--- START Supplied material ---

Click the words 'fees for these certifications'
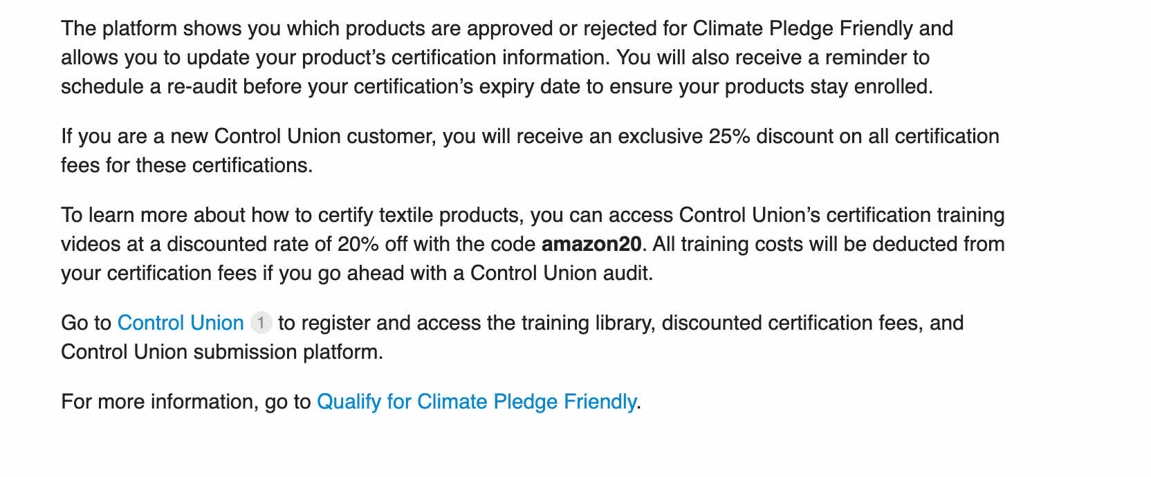1151x477 pixels. click(x=185, y=165)
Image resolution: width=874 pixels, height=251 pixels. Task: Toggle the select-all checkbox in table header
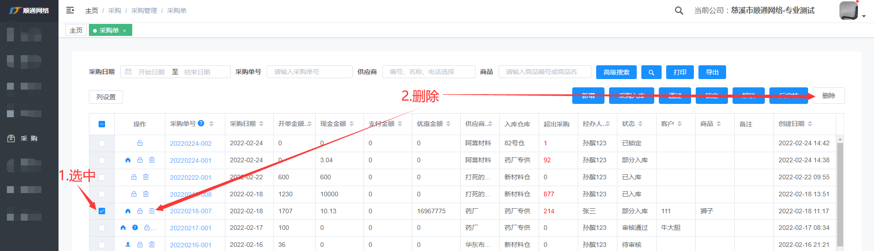pyautogui.click(x=102, y=124)
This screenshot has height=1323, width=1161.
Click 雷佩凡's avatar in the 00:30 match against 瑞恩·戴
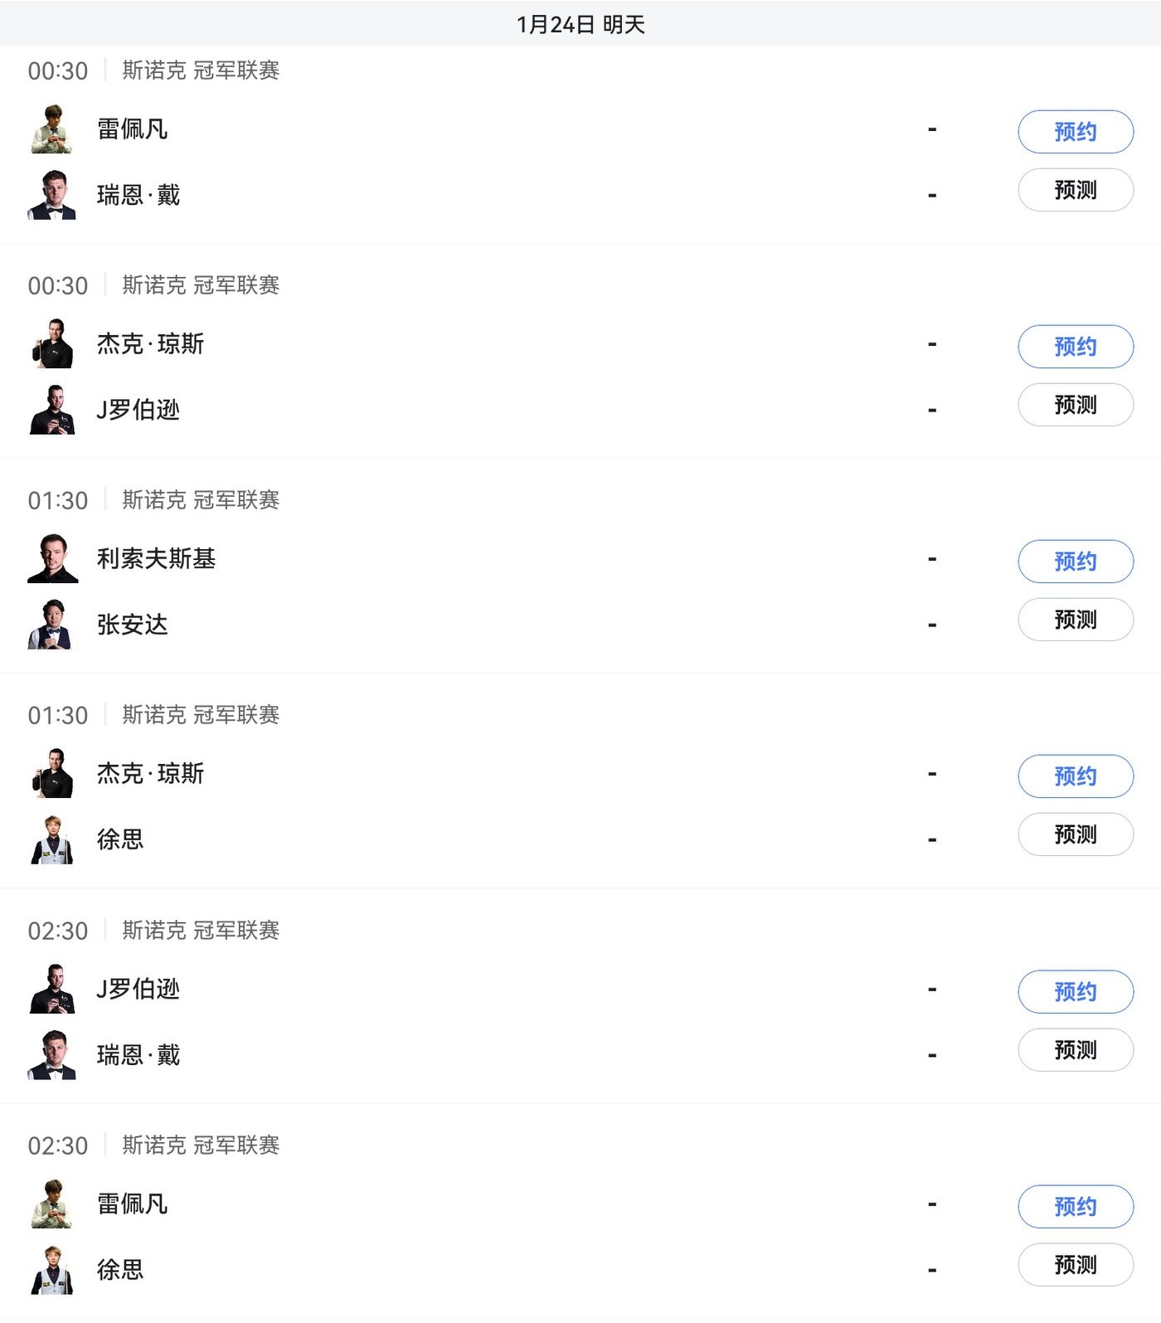(x=52, y=129)
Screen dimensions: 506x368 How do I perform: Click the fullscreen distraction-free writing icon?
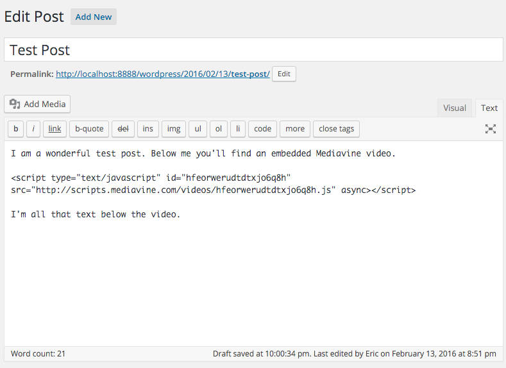pyautogui.click(x=491, y=129)
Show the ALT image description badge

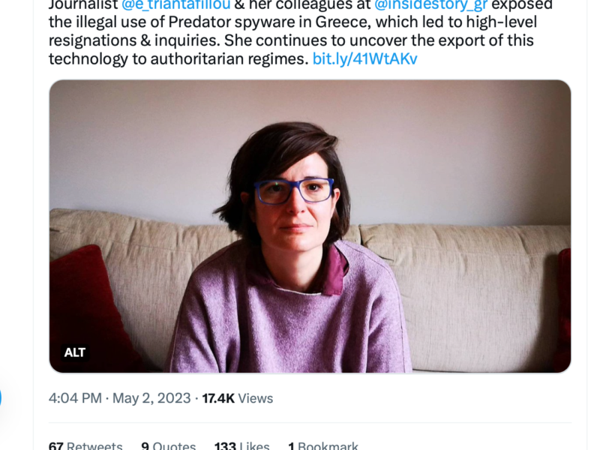point(75,352)
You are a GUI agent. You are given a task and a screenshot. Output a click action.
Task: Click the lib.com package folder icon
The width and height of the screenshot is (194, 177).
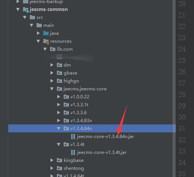pyautogui.click(x=53, y=49)
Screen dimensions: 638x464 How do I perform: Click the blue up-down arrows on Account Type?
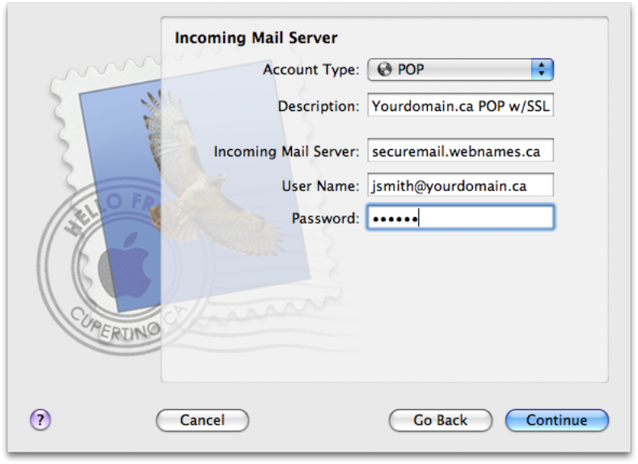[x=542, y=70]
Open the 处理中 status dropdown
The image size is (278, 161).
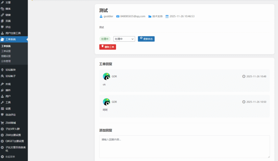[x=124, y=39]
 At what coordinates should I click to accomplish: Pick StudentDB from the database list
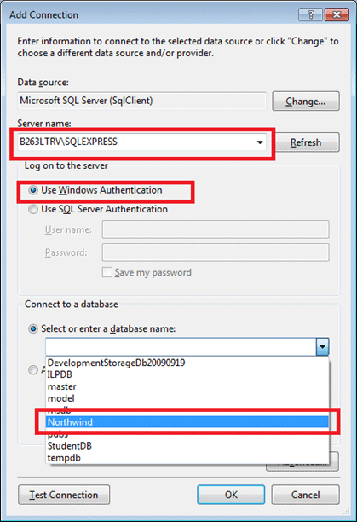pyautogui.click(x=187, y=446)
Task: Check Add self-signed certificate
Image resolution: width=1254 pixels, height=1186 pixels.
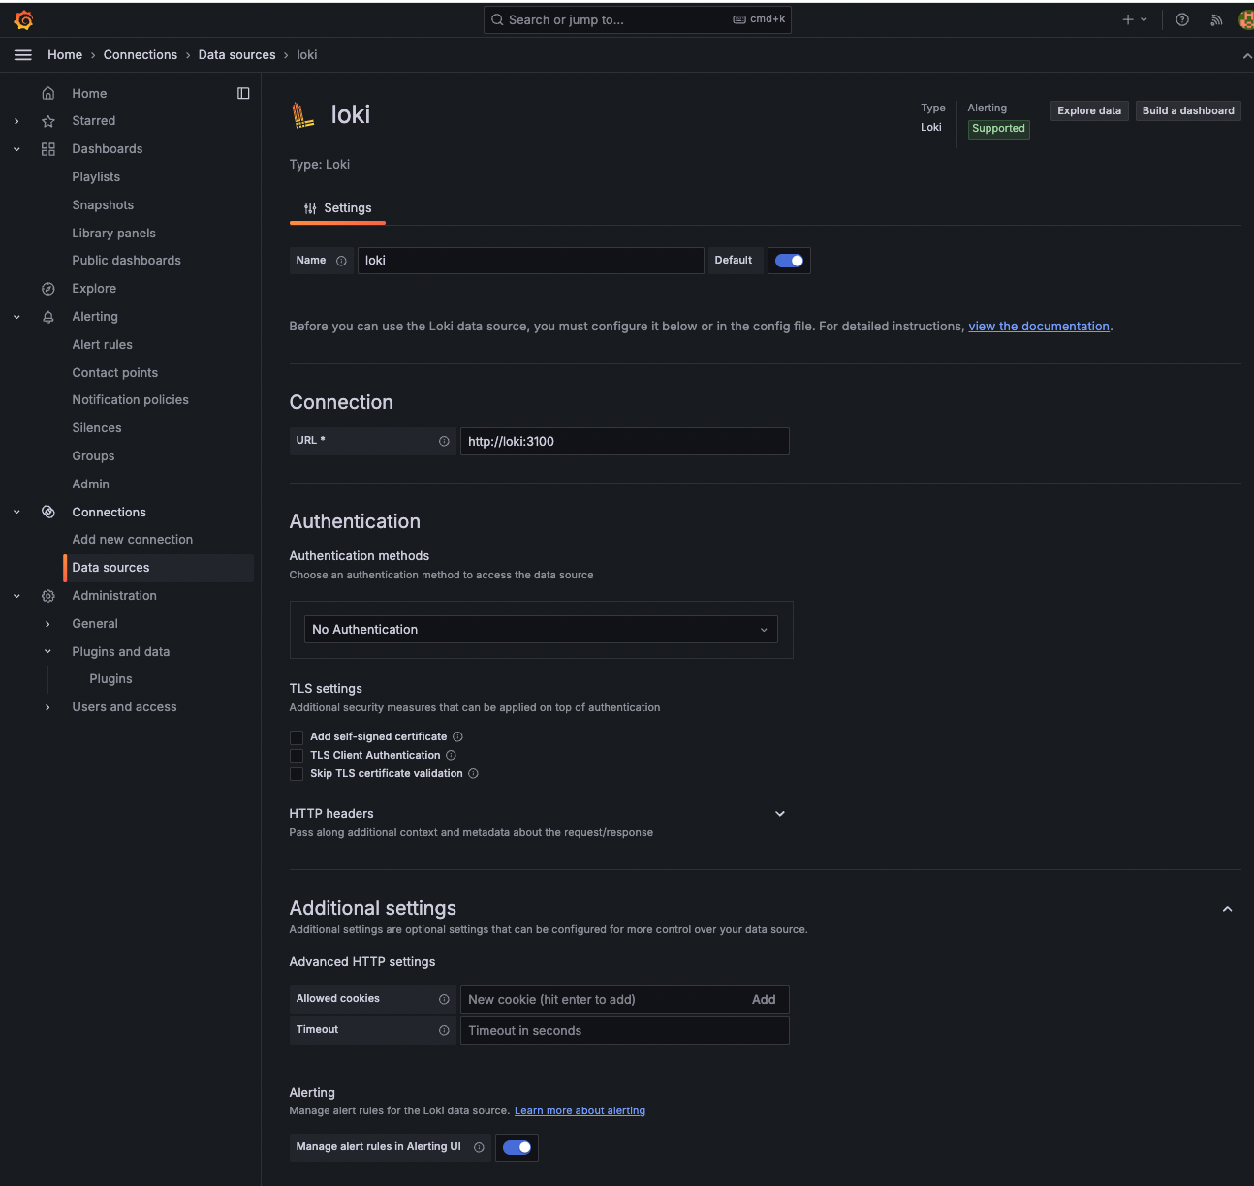Action: 297,737
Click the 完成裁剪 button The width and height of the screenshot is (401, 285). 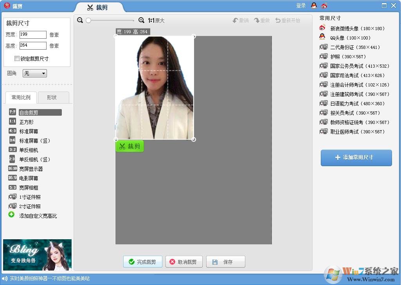point(143,262)
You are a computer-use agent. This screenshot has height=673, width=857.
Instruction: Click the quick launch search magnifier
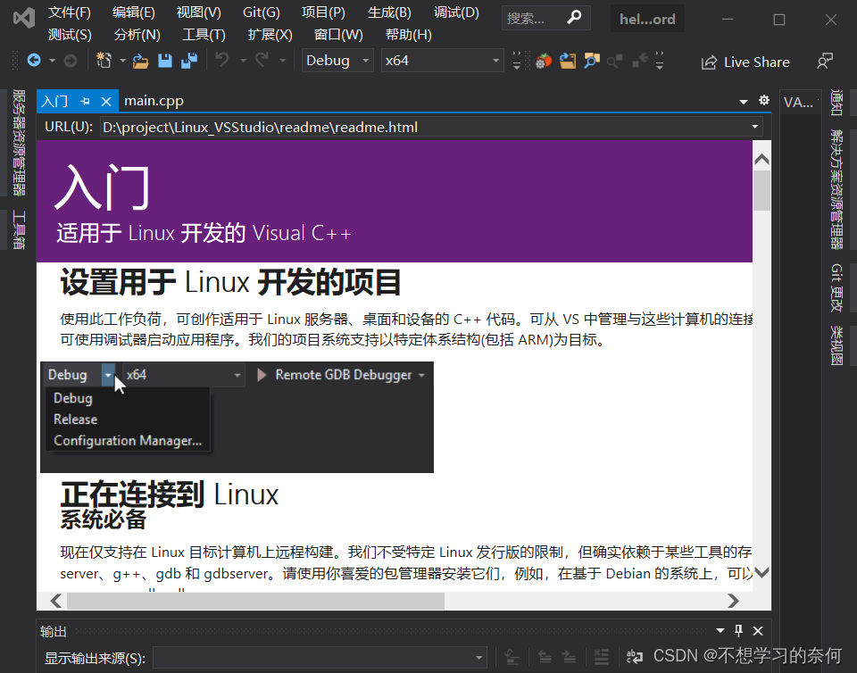coord(574,17)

--- END Supplied material ---

**What to do:**
How many lines of the material above contain the word "dimensions"? Reply with the number alone.

**Exercise solution:**
2